Data entries
+===+

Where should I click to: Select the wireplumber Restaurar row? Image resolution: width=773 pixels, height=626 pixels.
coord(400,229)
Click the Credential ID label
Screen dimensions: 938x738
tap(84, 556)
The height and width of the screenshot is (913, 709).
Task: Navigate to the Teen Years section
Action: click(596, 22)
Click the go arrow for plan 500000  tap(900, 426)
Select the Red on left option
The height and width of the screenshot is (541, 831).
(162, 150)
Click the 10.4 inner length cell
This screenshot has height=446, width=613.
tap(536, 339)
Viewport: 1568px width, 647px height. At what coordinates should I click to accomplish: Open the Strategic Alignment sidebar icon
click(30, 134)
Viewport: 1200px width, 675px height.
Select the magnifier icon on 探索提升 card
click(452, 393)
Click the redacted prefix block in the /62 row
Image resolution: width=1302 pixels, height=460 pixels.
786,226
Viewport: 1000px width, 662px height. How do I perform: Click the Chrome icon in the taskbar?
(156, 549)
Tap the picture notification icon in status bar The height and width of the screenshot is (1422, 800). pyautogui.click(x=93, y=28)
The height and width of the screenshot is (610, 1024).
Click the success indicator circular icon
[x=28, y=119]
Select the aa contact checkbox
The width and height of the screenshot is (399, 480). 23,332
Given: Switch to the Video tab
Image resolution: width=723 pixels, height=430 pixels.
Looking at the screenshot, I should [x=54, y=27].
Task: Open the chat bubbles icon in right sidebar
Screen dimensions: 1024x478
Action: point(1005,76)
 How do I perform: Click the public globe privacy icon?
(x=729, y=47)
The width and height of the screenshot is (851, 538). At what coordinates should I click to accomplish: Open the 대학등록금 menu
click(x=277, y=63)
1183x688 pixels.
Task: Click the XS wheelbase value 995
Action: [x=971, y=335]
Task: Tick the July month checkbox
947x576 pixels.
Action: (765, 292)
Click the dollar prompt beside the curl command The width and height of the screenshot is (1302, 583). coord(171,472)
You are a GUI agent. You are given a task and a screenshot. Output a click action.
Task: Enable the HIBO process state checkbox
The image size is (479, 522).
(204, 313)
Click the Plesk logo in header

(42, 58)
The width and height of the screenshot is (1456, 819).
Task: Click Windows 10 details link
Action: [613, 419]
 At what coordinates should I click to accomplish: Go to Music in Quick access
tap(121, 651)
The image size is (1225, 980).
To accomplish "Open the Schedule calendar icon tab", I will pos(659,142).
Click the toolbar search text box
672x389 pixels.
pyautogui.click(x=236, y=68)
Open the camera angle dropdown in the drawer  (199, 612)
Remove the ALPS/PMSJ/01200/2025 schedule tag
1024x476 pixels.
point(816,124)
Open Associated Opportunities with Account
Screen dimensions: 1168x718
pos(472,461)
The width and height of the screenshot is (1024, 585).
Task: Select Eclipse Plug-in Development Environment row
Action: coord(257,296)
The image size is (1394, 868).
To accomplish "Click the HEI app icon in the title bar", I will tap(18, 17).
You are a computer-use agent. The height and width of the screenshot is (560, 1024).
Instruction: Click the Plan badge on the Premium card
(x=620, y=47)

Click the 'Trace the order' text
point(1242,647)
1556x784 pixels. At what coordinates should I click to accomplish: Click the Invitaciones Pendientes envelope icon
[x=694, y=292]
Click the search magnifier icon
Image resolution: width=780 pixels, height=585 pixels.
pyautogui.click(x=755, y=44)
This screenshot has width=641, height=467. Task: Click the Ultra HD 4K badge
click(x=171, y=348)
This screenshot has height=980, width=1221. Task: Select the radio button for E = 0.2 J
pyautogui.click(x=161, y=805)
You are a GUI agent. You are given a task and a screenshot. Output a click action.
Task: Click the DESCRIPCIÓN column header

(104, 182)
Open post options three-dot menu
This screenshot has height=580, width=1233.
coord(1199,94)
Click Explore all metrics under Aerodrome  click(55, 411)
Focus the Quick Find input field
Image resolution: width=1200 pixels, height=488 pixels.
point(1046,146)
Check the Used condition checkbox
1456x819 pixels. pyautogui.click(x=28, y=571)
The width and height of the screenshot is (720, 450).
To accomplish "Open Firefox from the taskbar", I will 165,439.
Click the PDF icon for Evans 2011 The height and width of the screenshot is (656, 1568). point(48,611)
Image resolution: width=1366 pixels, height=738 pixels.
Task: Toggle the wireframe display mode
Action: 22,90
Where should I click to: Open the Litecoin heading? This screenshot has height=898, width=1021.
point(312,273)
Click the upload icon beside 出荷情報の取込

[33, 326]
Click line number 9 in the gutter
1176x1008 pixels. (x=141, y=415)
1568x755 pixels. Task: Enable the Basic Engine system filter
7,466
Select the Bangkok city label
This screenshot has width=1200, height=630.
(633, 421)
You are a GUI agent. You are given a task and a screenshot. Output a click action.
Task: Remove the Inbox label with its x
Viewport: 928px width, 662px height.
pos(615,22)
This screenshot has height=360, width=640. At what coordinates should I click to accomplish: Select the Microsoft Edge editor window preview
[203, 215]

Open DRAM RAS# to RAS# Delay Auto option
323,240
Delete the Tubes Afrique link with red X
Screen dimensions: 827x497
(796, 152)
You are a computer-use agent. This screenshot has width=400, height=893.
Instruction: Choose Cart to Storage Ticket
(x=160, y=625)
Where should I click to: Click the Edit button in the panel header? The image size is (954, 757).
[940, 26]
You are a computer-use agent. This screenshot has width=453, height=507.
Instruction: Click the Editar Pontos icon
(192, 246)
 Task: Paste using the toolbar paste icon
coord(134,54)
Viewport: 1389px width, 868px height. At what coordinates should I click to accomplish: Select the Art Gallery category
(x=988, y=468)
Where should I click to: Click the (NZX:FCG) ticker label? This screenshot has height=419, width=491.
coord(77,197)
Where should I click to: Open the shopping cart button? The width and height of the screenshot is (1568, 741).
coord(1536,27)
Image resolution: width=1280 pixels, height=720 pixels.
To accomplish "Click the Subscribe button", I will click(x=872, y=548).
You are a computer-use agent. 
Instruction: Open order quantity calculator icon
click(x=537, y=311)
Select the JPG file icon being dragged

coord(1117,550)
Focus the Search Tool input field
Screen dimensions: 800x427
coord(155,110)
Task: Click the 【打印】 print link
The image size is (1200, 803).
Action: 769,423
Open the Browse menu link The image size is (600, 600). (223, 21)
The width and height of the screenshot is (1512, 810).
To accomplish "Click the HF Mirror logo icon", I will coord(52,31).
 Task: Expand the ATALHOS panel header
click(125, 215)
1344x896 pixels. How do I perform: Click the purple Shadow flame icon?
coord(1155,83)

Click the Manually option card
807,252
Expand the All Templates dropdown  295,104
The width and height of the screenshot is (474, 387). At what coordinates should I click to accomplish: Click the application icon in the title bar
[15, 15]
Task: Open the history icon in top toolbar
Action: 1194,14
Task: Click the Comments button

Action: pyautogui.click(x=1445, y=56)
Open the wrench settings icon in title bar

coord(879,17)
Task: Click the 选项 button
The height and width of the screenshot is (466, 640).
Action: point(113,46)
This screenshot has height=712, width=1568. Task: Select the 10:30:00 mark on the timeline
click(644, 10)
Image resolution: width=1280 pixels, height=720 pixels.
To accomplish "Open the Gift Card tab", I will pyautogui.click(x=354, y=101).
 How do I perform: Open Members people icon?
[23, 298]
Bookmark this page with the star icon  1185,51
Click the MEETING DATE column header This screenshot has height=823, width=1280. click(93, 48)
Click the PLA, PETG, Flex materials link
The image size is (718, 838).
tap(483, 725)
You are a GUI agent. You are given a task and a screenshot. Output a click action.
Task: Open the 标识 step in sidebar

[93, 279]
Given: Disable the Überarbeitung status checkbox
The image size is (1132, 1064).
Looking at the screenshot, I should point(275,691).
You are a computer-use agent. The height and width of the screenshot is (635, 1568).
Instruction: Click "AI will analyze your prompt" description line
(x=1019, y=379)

+===+

** WHAT YOU ARE ASKED TO DO **
After locating the line that contains "Given: Switch to the Video tab", please copy exactly every line from the start of the records through it, and nothing else.

** ANSWER SECTION **
Where should I click to: Select the wireplumber Restaurar row? Image resolution: width=773 pixels, height=626 pixels.
coord(400,229)
Click the Credential ID label
Screen dimensions: 938x738
tap(84, 556)
The height and width of the screenshot is (913, 709).
Task: Navigate to the Teen Years section
Action: click(596, 22)
Click the go arrow for plan 500000  tap(900, 426)
Select the Red on left option
The height and width of the screenshot is (541, 831).
(162, 150)
Click the 10.4 inner length cell
This screenshot has height=446, width=613.
tap(536, 339)
Viewport: 1568px width, 647px height. At what coordinates should I click to accomplish: Open the Strategic Alignment sidebar icon
click(30, 134)
Viewport: 1200px width, 675px height.
Select the magnifier icon on 探索提升 card
click(452, 393)
Click the redacted prefix block in the /62 row
Image resolution: width=1302 pixels, height=460 pixels.
786,226
Viewport: 1000px width, 662px height. How do I perform: Click the Chrome icon in the taskbar?
(156, 549)
Tap the picture notification icon in status bar The height and width of the screenshot is (1422, 800). pyautogui.click(x=93, y=28)
The height and width of the screenshot is (610, 1024).
Click the success indicator circular icon
[x=28, y=119]
Select the aa contact checkbox
The width and height of the screenshot is (399, 480). 23,332
Given: Switch to the Video tab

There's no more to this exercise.